Wednesday, March 23, 2011

A Grain of Salt

“The convergence of media and technology in a global culture is changing the way we learn about the world and challenging the very foundations of education.  No longer is it enough to be able to read the printed word; children, youth, and adults, too, need the ability to both critically interpret the powerful images of a multimedia culture and express themselves in multiple media forms.”
Elizabeth Thoman and Tessa Jolls

If our goal is a media literate population, then as teachers we can start our work when students first enter the preschool or kindergarten classroom.  In my classroom our day begins with a morning note.  The note serves multiple purposes.  It may be to share important information about our day.  It may present a provocative idea, asking students for an opinion that will be discussed at our morning meeting.  I might post a photograph or a cartoon from the morning paper and ask students to interpret what is going on.  Each of these encourages students to practice and hone their media literacy skills.

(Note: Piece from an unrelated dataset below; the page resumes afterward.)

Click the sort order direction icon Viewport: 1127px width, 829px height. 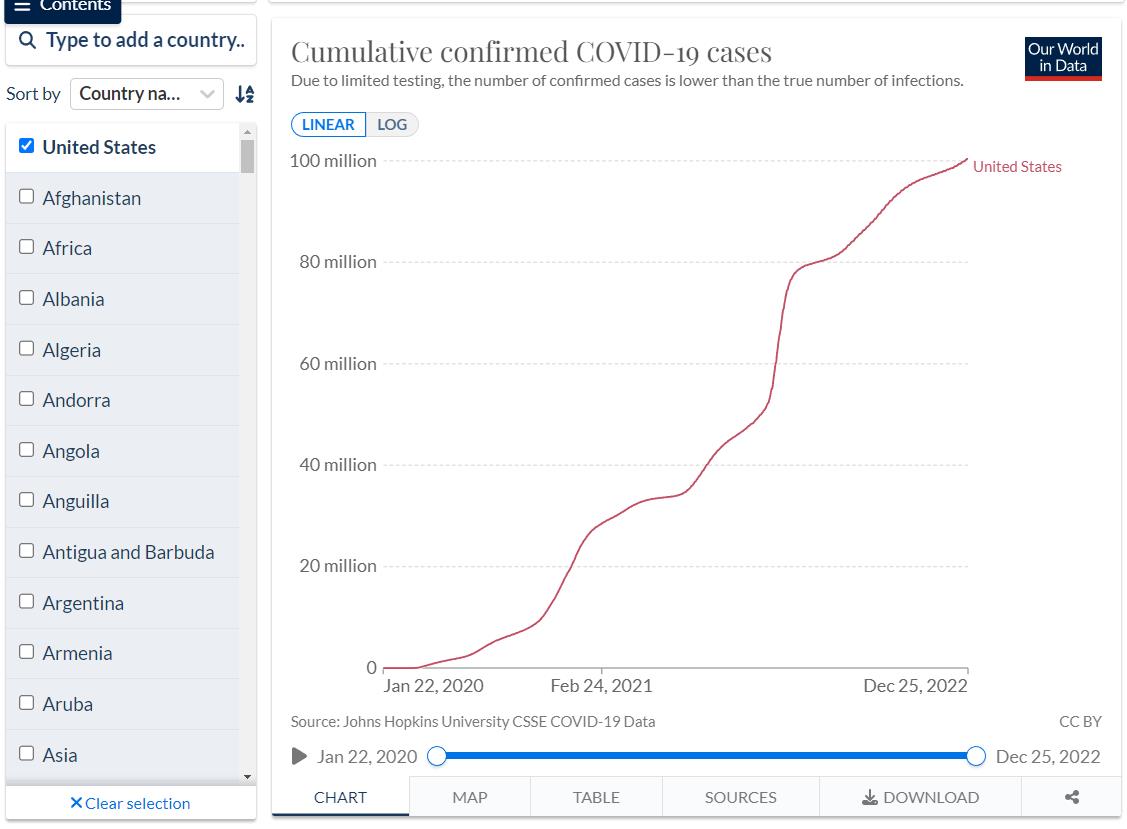point(244,94)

As we absorb information from our surroundings we are each making our own meaning.  I like to give young students lots of opportunities to share their own interpretations and to listen to their classmates’ perspectives.  Asking clarifying questions, seeking additional information, and always considering whose point of view is being shared, are habits of mind that will support media literacy at any age.   Creating a classroom culture that supports students as they learn to respectfully question each other, share information, and collaborate on multi-media projects will support students in becoming media literate.

If you have a daily story time in your classroom, chances are you already are helping your students to become media literate.  Consider the classic story of The Blind Men and the Elephant, or the picture book Foolish Rabbit’s Big Mistake, by Rafe Martin, in which the animals run off, one after another, to tell someone else the horrible news, without considering their source or asking any questions.  We can all smile at the foolish mistake in this traditional tale, but we should remember to stand back and think about how this all too common behavior affects our lives.   For example, when 374 out of 533 members of the United States Congress voted in favor of the Iraq War Resolution in October 2002, without carefully reading all of the available documentation, or questioning the sources of that information, the consequences were far more serious. 

The Center for Media Literacy Core Concepts Matrix
In a world of 24/7-news spin and an estimate of over 200 million blogs worldwide, access to information appears limitless.  Guidelines for reading critically, questioning appropriately and identifying falsehoods are necessary. The Center for Media Literacy provides an inquiry-based approach to teaching the skills which lead to objective awareness.  The five core concepts and five key questions developed by the Center help to guide the process of becoming media literate. 

Our job as teachers is to make sure students have the opportunity to access available information and the skills to make it meaningful.  Share the ways you accomplish this in your classroom.


  1. I thought this was really helpful! You should blog more often!!

  2. Thank you. I've returned to teaching full time which really cuts into my writing time. I'm hoping to get back to blogging monthly very soon. So glad you found this helpful. I have to say I go to the global classroom resources on a regular basis as I build my own thematic social studies based curriculum this year.